Wednesday, November 8, 2017

Free Education: America and Western Europe.

Money Grows on Trees

How America's college tuition costs, which started to rise in the 1980s, is a complex issue. I've come across many in Europe, specifically the Nordics, who boast that they have it rights: free college. Yet they can't seem to explain why it's "free." They also fail to acknowledge that despite it being "free", US higher education is, at least on the doctoral level, is seen as the epitome of research. A vast majority of the undergraduate level universities also are seen as tops when compared to their European counterparts. People flock to get into American doctoral programs which, depending on the field and ranking of the program, is funded with a living stipend. But this doctoral funding doesn't come out of the blue: many program's charge an arm and leg in their master's programs that acts as the funnel to zero tuition for doctoral students whose course of study tend to last for five years. The money has to come from somewhere. Besides, Cambridge, Oxford, UCL, St. Andrews and maybe even Trinity (Ireland) and Sorbonne (France), where do Spain, Portugal, Denmark's universities stack up against American universities for research? Not that well.

Yale
Harvard
Princeton
Cornell
UPenn
Columbia

Johns Hopkins
UChicago
Duke
Northwestern
Stanford
Notre Dame
MIT
Caltech

Berkeley
Wisconsin
Illinois
UNC-CH
Vanderbilt
Virginia
UCLA

There's probably more leading research universities I'm missing.

Americans Don't Save

One American posted a good point that public K-12 education in the US is practically free (so, yes, there is "free" education - paid for by every single taxpayer in their respective district). You only have to pay a yearly fee which isn't back breaking. With this in mind I also find that those who attended public schools throughout the K-12 levels have found themselves in insane debt just for their undergraduate degree. Unless there parents did not save the moment they were born, or at least when they turned 8 (a decade to save) or if their parents are working at poor paying jobs (less then 35K yearly) there's some serious financial irresponsibility.
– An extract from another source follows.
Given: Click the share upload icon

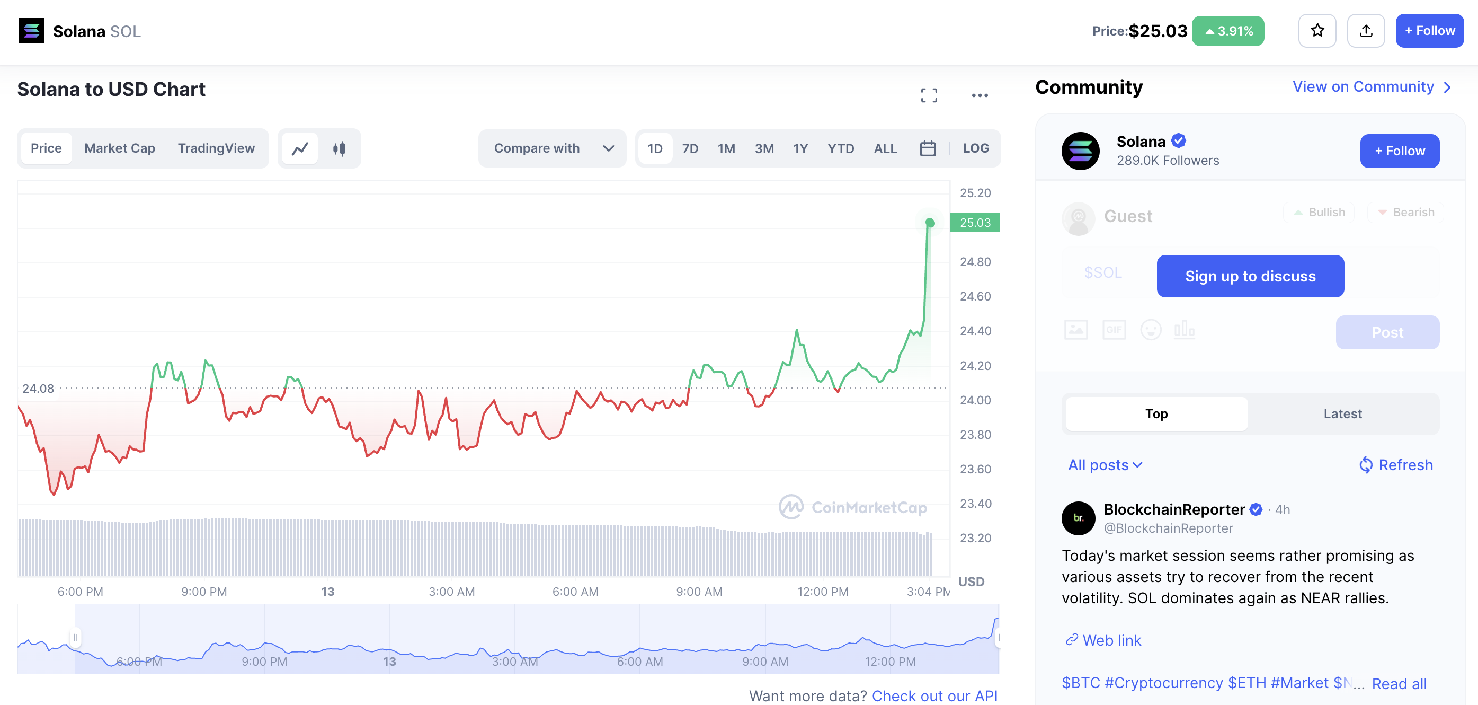Looking at the screenshot, I should [1366, 31].
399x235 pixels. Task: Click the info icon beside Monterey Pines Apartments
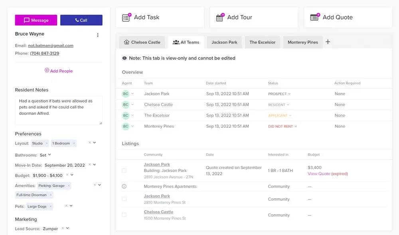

If the parent makes 35K a year, starting when the child was born until he reaches the age of 17 that's 17 years of saving if that parent saves. Let's say that parent puts in 5K of that 35K yearly - that comes out to 85K once that child turns 17. Add in another parent who makes also 35K working as a waitress. That's a total of 70K yearly family income (pretax) if we don't factor in that yearly 5K savings. This second parent also adds in 5K yearly for 17 years, so that doubles that 85K to 170K. The then newborn child  later turns 17 years old and enters a Amherst College, one of the top liberal arts colleges in the States. The institutions yearly tuition for 2014/2015 was $47,720. You read that correctly; that's more than a newly minted MSW makes, about as much as a newbie finance worker from a target school (makes about 50K at E&Y as of 2016) and more than a newly hired elementary music teacher in suburban Illinois (40K). Over four years that tuition comes out to $190, 880.  That's $20, 880 in tuition debt. This isn't doesn't take into account debt for housing and food. Now, if the student was able to be accepted into Amherst I'm positive that the kid received some sort of scholarship to offset the remainder tuition debt given the family's income.

As I demonstrated there are ways to decrease debt significantly. If the student attends a state school then tuition could be even less, if not free.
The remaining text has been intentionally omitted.